Speculation fuelled by a recent tweet from ‘The American Nightmare’ had suggested that Cena’s words were about rewarding noise from the audience, however Rhodes corrected the record during a recent interview with Stadium Astro, instead confirming that he had asked the ‘Leader of the Cenation’ for a future match:

“So actually, that was something he told me in the car when I was driving him around in 2008-2009. What he said to me on Raw was, I was telling him if he ever does another match, I would like [to work with him], and I think you could hear him pretty well. He says, ‘I can’t promise that.’ I also didn’t want to make it about myself at that moment, so I just endlessly thanked him, and then he was at the Nightmare Factory a week later talking to our students,”

Rhodes would go on to praise Cena’s approach to Live Event’s and the influence that the attitude had upon him during the early stages of his WWE career:

“That was something in the car that it’s not just his axiom, it was a genuine way he approached live events, and shows was rewarding their noise.

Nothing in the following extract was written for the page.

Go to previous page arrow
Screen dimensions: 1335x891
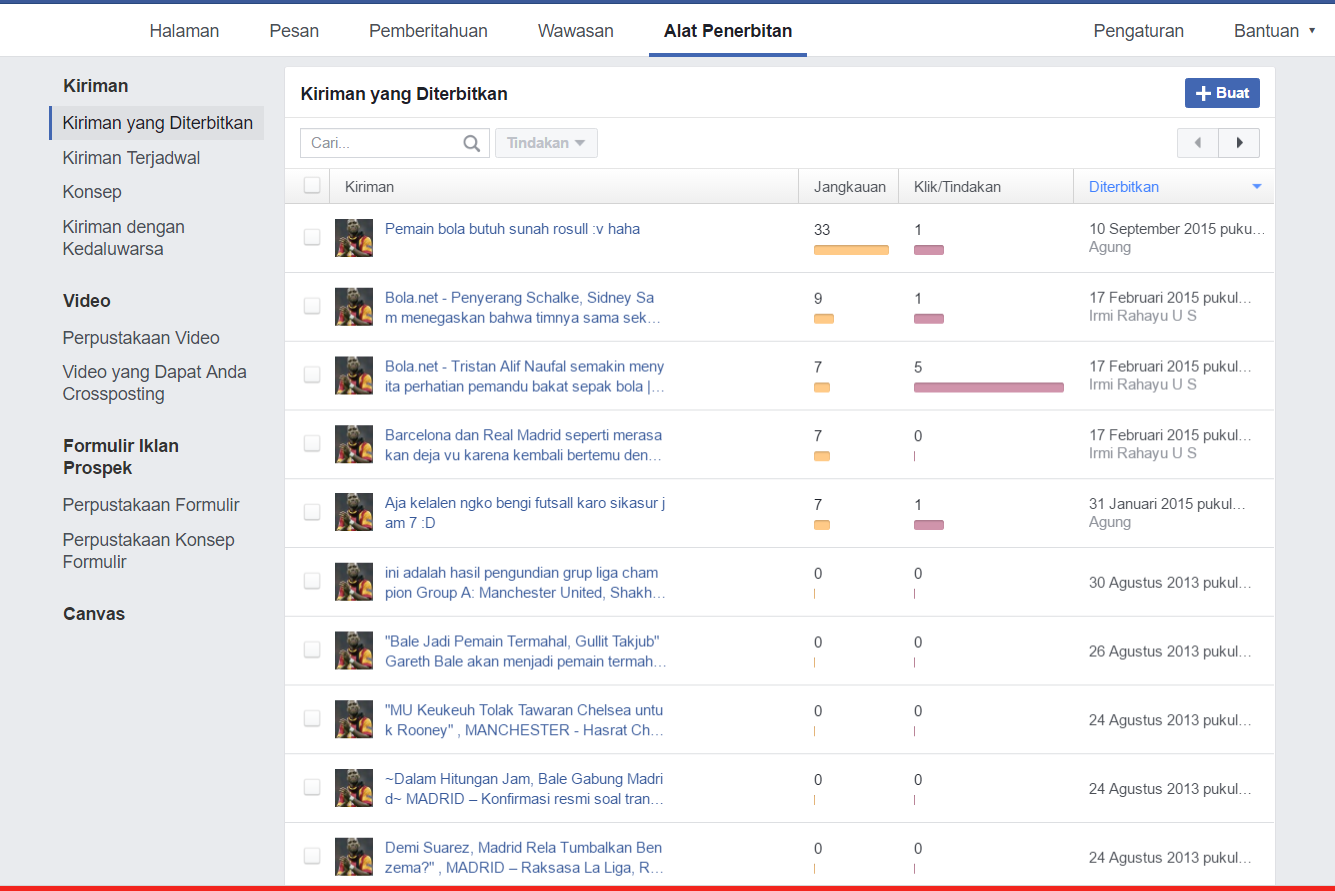point(1198,143)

A simpler way to look at that is kids come to a show, and they see their guy hurt, and they see their guy down, and they start clapping, they want something from him. He was a big proponent and always doing something so that they know if they do something, he’ll be up for them or he’ll at least try. I think looking at the flow of a live event, looking at the flow of a premium live event, there is something huge to that because we can’t just do these matches in the ring, bell-to-bell, for each other. We’re doing them for this audience sitting there in the building that night, as well as worldwide on television.

You have to try and step into their shoes. You’re so focused on what you’re doing, sure, but you have to step in their shoes and [think] what do they want, and can I give it to them? Or is it my job to take it away from them? That was just something that always sat with me and, when in practice, always worked.”